=== Extrait du document ===

Melilla est une ville étrange. Au premier abord, elle a tout de la petite cité de garnison endormie : rues calmes fleurant la naphtaline, terrasses encombrées d’amateurs de cafe con leche et casernes décrépies. Si plus de 40 % de ses 80 000 habitants sont d’origine marocaine, ils parlent espagnol dans la vie courante, et rares sont ceux qui rêvent d’une éventuelle rétrocession au Maroc. La « colonie » est acceptée, entérinée, tout autant que l’imaginaire franquiste. Comme si le temps avait épargné cette pastille territoriale apposée en plein royaume marocain. En goguette dans les ruelles surannées du centre-ville, tu t’attends presque à croiser les fantômes des légionnaires d’antan, ceux qui patrouillaient sur les guérites de la forteresse surplombant la cité, à côté des canons tournés vers la mer. Même sensation au Casino militaire, vaste bâtiment anachronique conservé dans son jus poussiéreux, qui sert toujours de café aux notables du coin : le Drogo du Désert des Tartares débarquerait, spleen déraciné en bandoulière, pour trinquer avec un sous-off à moustaches en pointes, que tu n’en serais pas plus étonné.
- Au Musée de la guerre - Melilla’s style
« Ici, tout le monde est flic. Il y a la police locale, la police des frontières, la police militaire, la police secrète. Tu ne peux pas faire un pas sans buter sur l’un d’eux », s’emporte Nadir, grande gueule qui traîne son ennui du côté du port. Il n’a pas tort, tu t’en rends vite compte en arpentant la ville : les pandores sont légion, omniprésents, des ruelles du centre aux zones portuaires désertes. Près de la frontière, tu croises même une colonne de chars en manœuvre. Plus tard, alors que tu es attablé avec deux militants du coin, ils te désignent un grand maigre BCBG déambulant dans la rue : le chargé de la communication de la Guardia Civil. L’instant d’après, il faut changer de table : l’homme s’installant en terrasse à vos côtés est doté, selon eux, de grandes oreilles de flic.

===

- **Travail demandé**
**1)** Dans le texte sur Melilla, quelles sont toutes les polices que Nadir énumère ?
**2)** Prolongez le texte sur Melilla à partir de sa dernière phrase.
Les entrées n'ont aucun lien avec le texte sur Melilla.

=== Données brutes ===

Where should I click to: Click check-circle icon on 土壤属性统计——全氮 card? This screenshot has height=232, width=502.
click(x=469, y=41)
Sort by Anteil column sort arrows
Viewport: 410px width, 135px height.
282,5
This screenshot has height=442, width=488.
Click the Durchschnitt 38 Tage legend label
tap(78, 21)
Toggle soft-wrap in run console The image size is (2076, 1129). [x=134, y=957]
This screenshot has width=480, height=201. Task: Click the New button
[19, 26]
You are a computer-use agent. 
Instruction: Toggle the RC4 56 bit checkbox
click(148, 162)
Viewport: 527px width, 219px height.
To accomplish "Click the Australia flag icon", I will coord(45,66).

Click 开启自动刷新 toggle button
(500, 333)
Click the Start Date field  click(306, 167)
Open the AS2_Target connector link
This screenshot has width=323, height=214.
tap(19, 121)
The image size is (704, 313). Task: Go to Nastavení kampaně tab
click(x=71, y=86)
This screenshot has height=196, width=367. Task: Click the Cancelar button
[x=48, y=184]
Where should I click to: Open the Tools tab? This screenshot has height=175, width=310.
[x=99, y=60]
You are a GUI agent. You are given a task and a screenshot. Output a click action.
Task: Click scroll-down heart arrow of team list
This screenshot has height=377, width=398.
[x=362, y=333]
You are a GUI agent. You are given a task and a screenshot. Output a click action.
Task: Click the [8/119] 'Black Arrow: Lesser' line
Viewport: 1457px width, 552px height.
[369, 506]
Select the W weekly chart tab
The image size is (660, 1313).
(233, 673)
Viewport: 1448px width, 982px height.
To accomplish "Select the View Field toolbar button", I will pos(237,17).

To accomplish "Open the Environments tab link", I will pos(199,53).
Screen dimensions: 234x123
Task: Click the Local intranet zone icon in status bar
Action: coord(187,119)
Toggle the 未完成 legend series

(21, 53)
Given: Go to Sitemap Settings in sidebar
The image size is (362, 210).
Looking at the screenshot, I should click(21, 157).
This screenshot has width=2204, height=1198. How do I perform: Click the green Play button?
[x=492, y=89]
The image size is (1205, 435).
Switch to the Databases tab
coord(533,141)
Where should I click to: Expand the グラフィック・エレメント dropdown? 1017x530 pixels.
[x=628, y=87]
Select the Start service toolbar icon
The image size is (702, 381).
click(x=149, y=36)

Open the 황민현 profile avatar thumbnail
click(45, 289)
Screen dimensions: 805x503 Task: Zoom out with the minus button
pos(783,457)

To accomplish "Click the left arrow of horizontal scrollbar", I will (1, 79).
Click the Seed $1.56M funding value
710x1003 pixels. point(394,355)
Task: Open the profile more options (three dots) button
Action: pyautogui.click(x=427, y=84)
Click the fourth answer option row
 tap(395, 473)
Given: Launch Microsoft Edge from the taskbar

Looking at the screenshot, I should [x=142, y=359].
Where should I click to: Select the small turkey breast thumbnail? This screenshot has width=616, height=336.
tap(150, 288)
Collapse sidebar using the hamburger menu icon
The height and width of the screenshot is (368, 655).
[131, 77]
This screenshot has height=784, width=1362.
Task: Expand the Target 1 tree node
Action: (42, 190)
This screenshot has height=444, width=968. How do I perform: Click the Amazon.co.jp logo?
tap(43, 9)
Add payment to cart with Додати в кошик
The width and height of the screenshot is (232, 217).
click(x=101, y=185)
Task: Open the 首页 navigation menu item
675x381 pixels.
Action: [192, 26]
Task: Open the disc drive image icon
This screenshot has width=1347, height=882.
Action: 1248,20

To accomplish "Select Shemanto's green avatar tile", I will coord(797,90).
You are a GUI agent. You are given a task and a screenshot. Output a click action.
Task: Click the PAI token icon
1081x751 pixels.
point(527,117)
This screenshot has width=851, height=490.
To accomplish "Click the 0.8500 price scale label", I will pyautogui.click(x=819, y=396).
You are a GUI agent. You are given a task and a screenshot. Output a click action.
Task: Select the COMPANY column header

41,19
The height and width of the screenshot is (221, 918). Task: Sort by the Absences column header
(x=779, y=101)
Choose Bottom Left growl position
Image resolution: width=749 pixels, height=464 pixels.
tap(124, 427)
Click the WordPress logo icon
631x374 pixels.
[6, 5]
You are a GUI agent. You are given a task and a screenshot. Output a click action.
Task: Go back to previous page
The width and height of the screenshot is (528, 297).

===

- **Réponses attendues**
**1)** La police locale, la police des frontières, la police militaire et la police secrète.

**2)**
Depuis sa conquête en 1497, Melilla a toujours été une place forte, un concentré de présence militaire. C’est encore le cas. Mais si l’enclave de douze kilomètres carrés grouille littéralement d’uniformes, ceux-ci n’ont rien de gravures à l’ancienne. Exit l’artillerie du fort et les casques coloniaux, place aux jumelles infrarouge, aux radars ultra-sensibles et aux bouées détectrices de mouvement. Les temps ont changé, l’ « adversaire » aussi. Melilla est restée ville forteresse, repliée sur elle-même et obsédée par ces « barbares » ayant marqué son histoire, mais ce bastion de l’Europe au Maghreb ne se barricade plus contre le royaume marocain – désormais solide allié dans la guerre en cours3. L’ennemi désigné n’a plus de nationalité précise, de visage ou de religion particulière. Il vient du sud du Sahara, d’un vaste territoire englobant une bonne part du continent africain. Et contre vents, marées et législations européennes, il s’obstine à rejoindre Melilla, refusant de prendre en compte « l’avertissement » d’octobre 2005, quand la barrière s’était faite cimetière4. Dans ces conditions, une seule solution : la fortification.
No pasaran ?
« Ces murs […] ont quelque chose de profondément archaïque. […] Par leur aspect physique, ils semblent nous transporter dans une autre époque, au temps des forteresses et des rois, des milices et des douves. » (Wendy Brown, Murs5)
Il est dix heures du mat’ et le point frontière de Bni Ansar est un bordel sans nom. Les files de voitures se traînent dans la poussière, klaxons surmenés et conducteurs chauffés à blanc. Tout autour, des étals, des passants affairés, des gars louches qui zieutent en coin, des flics en surchauffe, d’autres en civil – le peuple de la frontière. Partout, on crie, on s’interpelle, on se hèle. Des scooters surchargés zigzaguent en mode Fangio – et tant pis pour les rétroviseurs mal placés. Cent mètres plus loin, une Guardia Civil tatillonne contrôle tous azimuts ; ceux qui entrent au Maroc, et surtout ceux qui en sortent. Fouilles à rallonge, douaniers pointilleux, attentes interminables. Parfois ça dégénère : algarades, jets de pierres sur la Guardia, sit-ins de protestation, accusations de racisme et contre-accusations de violence. Presque une routine. Le 27 octobre dernier, le point frontière a même été fermé quelques heures après de violents affrontements. Pas la première fois, de loin.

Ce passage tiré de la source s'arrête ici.